::: Data listing

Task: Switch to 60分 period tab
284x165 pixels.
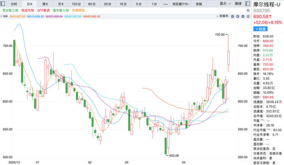Action: pos(92,4)
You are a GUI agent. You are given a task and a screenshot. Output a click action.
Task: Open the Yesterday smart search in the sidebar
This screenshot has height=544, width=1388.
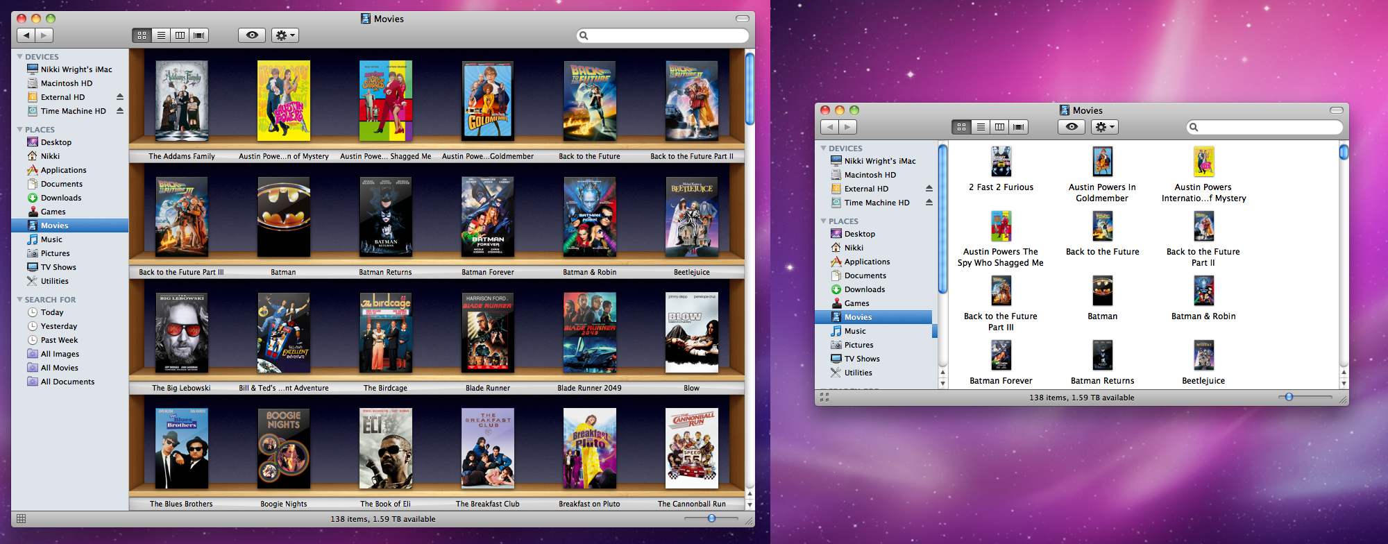pos(59,326)
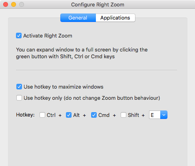Viewport: 195px width, 166px height.
Task: Disable Use hotkey to maximize windows checkbox
Action: click(19, 87)
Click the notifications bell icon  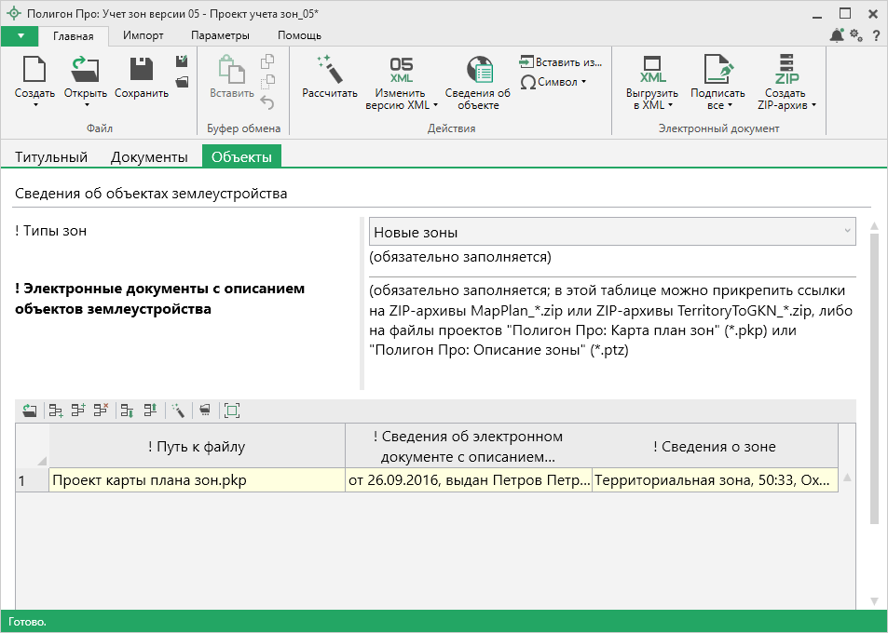pos(836,35)
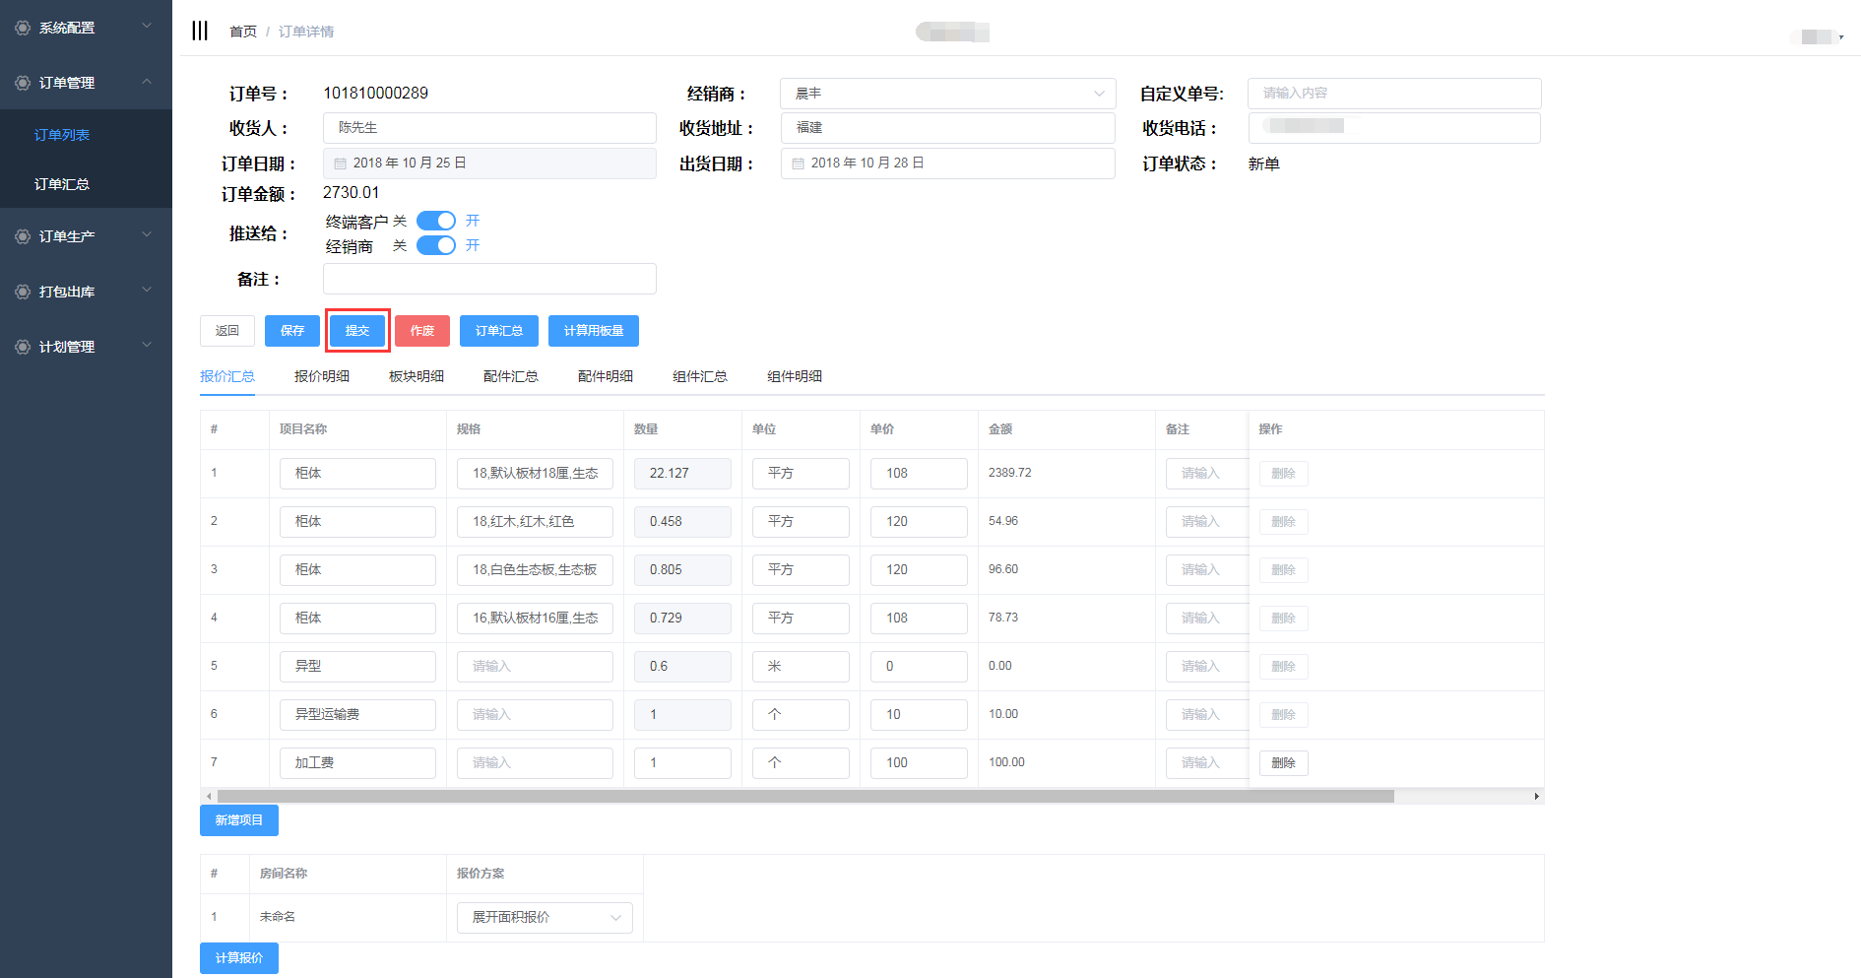Toggle the 经销商 push switch
1861x978 pixels.
435,245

::::::

* [Required work]: Print, with pictures removed, exactly the lines of the records above from the top through the line containing "Task: Open the".

* [Output of the exercise]:
Task: Switch to 60分 period tab
284x165 pixels.
Action: pos(92,4)
You are a GUI agent. You are given a task and a screenshot. Output a click action.
Task: Open the Yesterday smart search in the sidebar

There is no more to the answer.